Aquel hermoso día se cumplió el anhelo que desde hacía años hervía las entrañas de Fabián. La suave caricia del sol penetraba por los ventanales de la sala del trono y regaba de luz la imponente silla. El mayor tesoro de oro y terciopelo del imperio esperaba inmóvil a cumplir todo cuando había deseado. Saboreó un momento el instante y se sentó sobre el trono cuando aún tenía las botas manchadas de sangre. El tacto del terciopelo en sus manos fue el placer más intenso que había experimentado. Al fin era el conquistador del imperio.
Sostuvo el aliento un momento, buscó bajo su cuello el talismán que lo había llevado hasta allí y exhaló con tranquilidad. A partir de ahora él y nadie más sería señor de señores y se haría su voluntad en todo momento.
El reinado de Fabián el Poderoso comenzó con increíble júbilo. Las fiestas y el vino corrían por palacio como un mar embravecido. Cada vez que la economía estaba en riesgo o una mujer no era lo bastante hermosa, Fabián rozaba la piedra verde de su talismán y su voluntad se hacía ley.
Sin embargo, no pasó mucho tiempo cuando el deseo de Fabián se hizo tan intenso que resultaba insostenible. Beber veinte litros de vino no era suficiente para emborracharse, mil mujeres no podían apagar su calor y no había un halago lo bastante empalagoso para engordar su estima. Por más que acariciaba la piedra verde, el soporte de oro o la cadena de plata que colgaba de su cuello, no conseguía tener un día feliz.
Su frustración llegó a ser tan intensa que se extendió a su alrededor en forma de latigazos y abusos, ya que nadie era capaz de apagar la sed de Fabián, pues nadie sabía qué agua estaba buscando.
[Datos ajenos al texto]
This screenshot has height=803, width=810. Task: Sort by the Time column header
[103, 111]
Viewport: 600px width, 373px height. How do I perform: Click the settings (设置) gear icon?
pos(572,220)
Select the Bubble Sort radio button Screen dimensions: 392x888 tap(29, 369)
Ni siquiera él lo sabía ya.
Abotargado por un ya insoportable dolor y la más absoluta soledad, se arrancó el talismán del cuello, haciendo físico el dolor espiritual. Bajo la desesperada noche, lo sostuvo a través de su ventana, situada en la mayor torre de oro conocida por el hombre. Con los ojos encharcados y la cara congestionada maldijo, rasgándose la voz, aquel cruel talismán que lo había llevado a la desgracia y lo soltó, dejando que se precipitase en una caída interminable hasta un estanque lleno de agua de jazmín.
Cuando la medalla tocó el líquido perfumado, todo el imperio de Fabián desapareció. Su inmenso palacio, sus miles de siervos, sus tierras, su ganado y sus tesoros se convirtieron en arena mecida por el viento.
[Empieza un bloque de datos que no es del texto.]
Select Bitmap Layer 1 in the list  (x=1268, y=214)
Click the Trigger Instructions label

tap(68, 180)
En ese momento, una brisa con olor a jazmín despertó a Fabián, que volvía a tener veinte años y dormía sobre un colchón de paja. Estaba empapado en sudor, al igual que en la torre, pero ahora vestía con ropas de campesino y estaba rodeado de ovejas.
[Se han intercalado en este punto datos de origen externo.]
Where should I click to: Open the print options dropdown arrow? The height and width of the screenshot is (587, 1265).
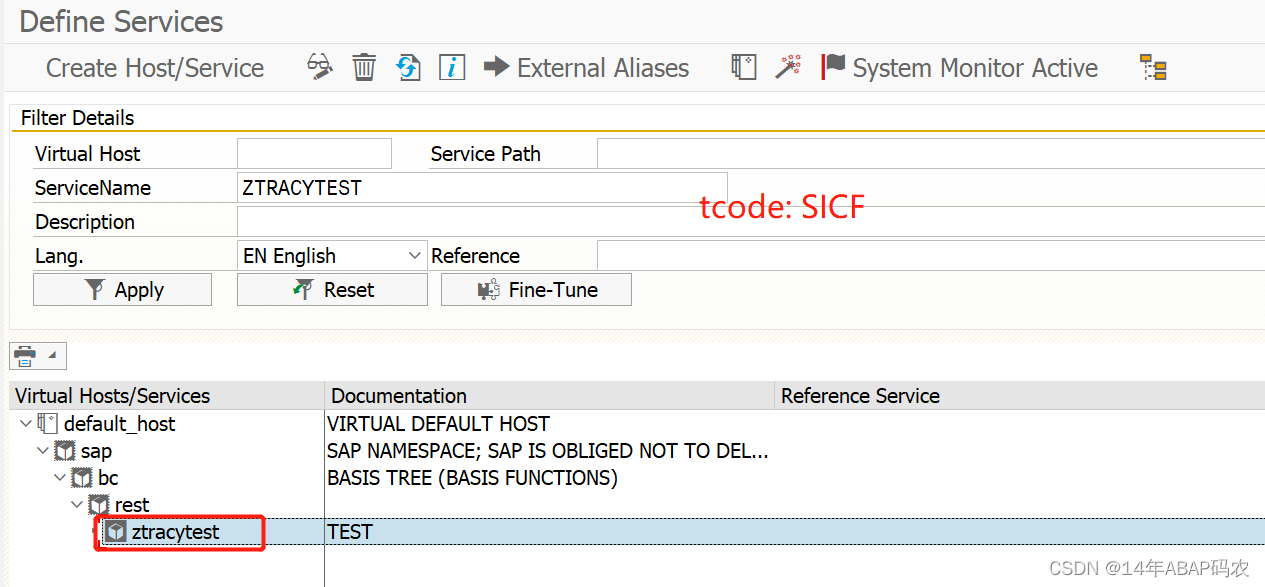50,355
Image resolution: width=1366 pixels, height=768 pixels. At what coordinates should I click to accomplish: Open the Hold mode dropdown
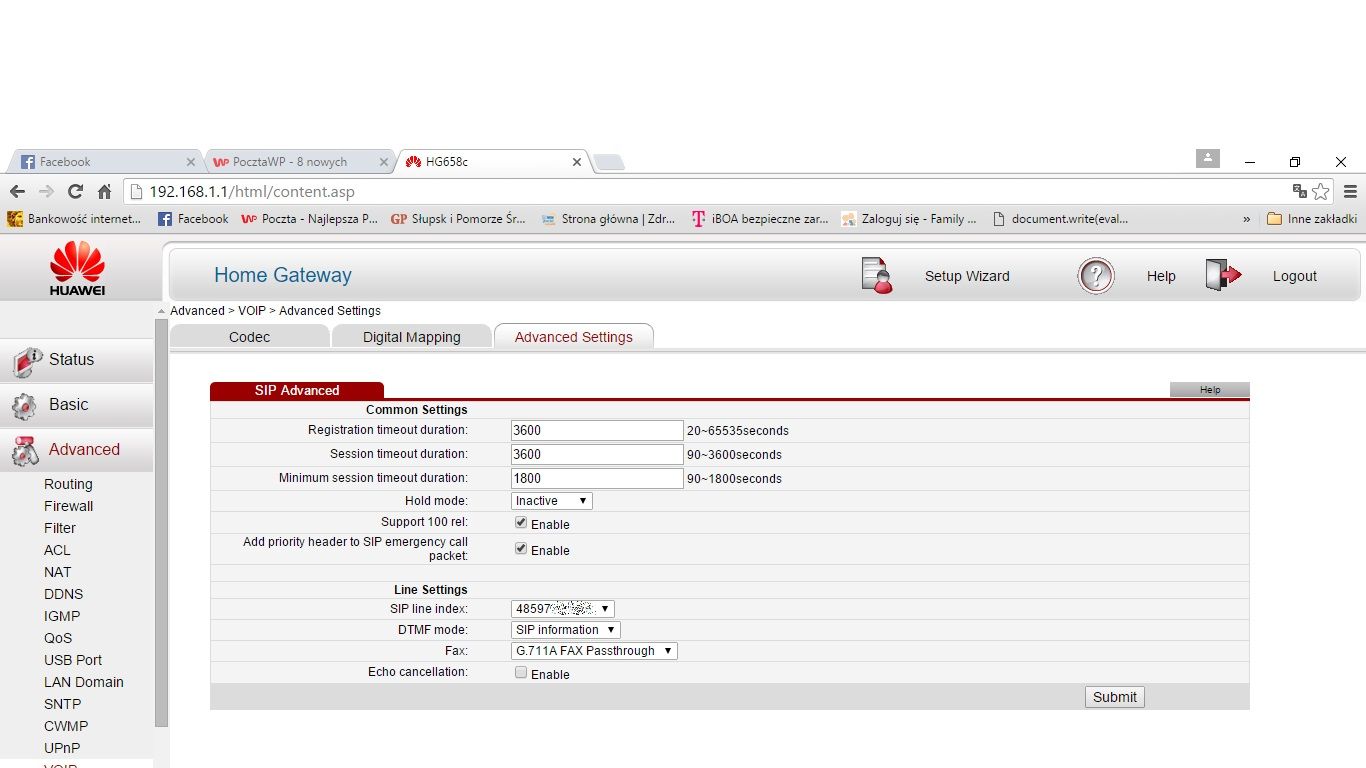551,501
- ¡Fabián, levántate que ya está el desayuno listo! - Gritó su padre desde fuera.
Nunca se había sentido tan agradecido de recibir una orden. Con el alma aliviada se incorporó y vio a su lado una jarra de barro con agua fresca. Bebió con ansiedad y pudo al fin saciar su sed. No recordaba un instante tan feliz. Se levantó y caminó hasta la cocina atraído por el olor del pan tostado y la leche caliente.
Al sentarse en la humilde mesa de tablas de madera, contuvo el aliento un segundo y buscó bajo el cuello de su camisa. Al no encontrar nada, suspiró aliviado y sonrió a su familia.
Mientras tanto, una medalla de oro con una piedra verde incrustada reposaba con la cadena rota, bajo la paja, en aquel humilde lecho que tanto había maldecido el día que la encontró.